Monday, December 5, 2016
A mission doomed to failure: Platonov's Soul
Platonov's Soul continues to be a surprising and intriguing book. The protagonist, Chatagaev - turns out he's a young economist, not an engineer - is sent to a very remote region in what I think is Turkmenistan, the land of his birth, with the vague mission of bringing to the people of this desert land the prosperity of the Soviet state and the image of "Uncle Joe" Stalin. Obviously these are two missions doomed to failure. As Chatagaev approaches the land of his birth he increasingly senses how the people have virtually no knowledge about their government and no need to have any knowledge; they are just peasants and desert herdsmen living from day to day and completely indifferent to anything happening in Moscow - days or weeks away by train and light years away by comprehension. Ch embarks on a 14-day overland journey to get to his assigned area; he has vague recollections and memories of the land of his childhood, mainly remembering his mother sending him away with almost no provisions and hoping he would make it to some kind of civilization and to a possibly better life (which he did). Along the way he meets a Sufi mystic - who actually claims to recognize Ch - and they travel together, leading a nearly emaciated camel that Ch came across and nursed to health. But they have little food or sustenance among them.
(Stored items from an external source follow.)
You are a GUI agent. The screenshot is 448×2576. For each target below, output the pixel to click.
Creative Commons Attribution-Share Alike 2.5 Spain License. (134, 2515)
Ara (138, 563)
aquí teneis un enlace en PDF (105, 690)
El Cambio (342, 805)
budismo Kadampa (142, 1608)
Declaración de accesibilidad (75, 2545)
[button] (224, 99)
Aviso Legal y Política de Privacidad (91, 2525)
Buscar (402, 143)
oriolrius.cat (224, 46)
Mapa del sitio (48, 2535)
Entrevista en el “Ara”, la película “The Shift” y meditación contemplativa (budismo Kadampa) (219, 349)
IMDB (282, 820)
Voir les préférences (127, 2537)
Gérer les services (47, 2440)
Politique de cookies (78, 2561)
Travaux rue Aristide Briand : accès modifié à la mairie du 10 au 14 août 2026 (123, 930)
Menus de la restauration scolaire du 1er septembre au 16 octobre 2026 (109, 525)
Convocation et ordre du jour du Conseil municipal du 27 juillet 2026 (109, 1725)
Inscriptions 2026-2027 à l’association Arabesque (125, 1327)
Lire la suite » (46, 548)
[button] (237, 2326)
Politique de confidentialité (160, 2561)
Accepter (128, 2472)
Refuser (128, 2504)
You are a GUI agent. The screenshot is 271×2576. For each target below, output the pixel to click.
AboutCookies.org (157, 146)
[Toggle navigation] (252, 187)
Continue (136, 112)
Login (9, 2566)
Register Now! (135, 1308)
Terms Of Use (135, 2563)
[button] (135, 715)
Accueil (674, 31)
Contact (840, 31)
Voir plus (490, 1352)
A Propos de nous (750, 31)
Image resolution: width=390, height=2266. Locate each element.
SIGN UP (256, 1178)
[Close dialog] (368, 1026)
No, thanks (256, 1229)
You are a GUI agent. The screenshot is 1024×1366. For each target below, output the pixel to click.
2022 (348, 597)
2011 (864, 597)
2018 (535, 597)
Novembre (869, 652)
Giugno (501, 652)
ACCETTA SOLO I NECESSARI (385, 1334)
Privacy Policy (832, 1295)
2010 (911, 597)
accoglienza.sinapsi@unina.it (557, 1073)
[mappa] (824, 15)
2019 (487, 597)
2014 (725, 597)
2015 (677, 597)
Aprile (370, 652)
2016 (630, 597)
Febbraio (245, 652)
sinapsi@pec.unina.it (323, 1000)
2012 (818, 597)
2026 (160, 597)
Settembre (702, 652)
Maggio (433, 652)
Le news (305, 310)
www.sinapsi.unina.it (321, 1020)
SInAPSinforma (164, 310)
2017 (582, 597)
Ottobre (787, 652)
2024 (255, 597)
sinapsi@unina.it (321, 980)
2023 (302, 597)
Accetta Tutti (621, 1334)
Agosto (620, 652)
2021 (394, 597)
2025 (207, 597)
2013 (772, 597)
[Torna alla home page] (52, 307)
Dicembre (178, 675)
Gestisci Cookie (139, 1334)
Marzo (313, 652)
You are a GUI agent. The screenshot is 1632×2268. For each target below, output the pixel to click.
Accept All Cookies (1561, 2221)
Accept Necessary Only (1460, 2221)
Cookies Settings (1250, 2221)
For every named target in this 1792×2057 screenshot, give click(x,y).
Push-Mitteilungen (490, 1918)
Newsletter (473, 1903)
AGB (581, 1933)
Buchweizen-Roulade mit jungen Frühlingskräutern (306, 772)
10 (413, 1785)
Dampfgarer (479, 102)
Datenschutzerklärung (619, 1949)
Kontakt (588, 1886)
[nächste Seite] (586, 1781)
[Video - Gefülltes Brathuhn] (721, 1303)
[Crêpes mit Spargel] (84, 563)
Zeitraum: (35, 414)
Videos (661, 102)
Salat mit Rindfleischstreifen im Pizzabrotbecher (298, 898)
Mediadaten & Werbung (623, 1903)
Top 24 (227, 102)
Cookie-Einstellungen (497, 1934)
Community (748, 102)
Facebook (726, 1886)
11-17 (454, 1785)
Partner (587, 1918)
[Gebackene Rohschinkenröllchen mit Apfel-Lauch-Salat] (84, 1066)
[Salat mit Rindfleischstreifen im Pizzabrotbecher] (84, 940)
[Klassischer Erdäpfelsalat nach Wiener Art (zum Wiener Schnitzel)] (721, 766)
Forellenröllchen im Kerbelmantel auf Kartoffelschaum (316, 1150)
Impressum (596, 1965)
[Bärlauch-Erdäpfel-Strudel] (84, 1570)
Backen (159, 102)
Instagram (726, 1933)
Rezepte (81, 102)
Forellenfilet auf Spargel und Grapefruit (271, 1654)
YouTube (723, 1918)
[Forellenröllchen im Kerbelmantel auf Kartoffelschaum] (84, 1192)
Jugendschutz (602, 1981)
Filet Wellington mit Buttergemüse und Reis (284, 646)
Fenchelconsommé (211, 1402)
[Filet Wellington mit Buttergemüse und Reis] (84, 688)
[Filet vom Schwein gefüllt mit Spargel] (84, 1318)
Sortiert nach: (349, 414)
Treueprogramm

One night they camp out near a cave, and in the morning Ch wakes to see the camel dead - and the Sufi gorging on its inner organs. He joins. It's intentionally unclear whether the camel died and the Sufi harvested the innards or whether the Sufi killed the camel - part of his mystical sense that all life is one, that eating another for sustenance keeps the same balance of life in place. They continue on - and we suspect Ch will be transformed by his mission to his homeland in unforeseeable ways and no doubt ways that did not find him favor with the Soviet authorities of the 30s.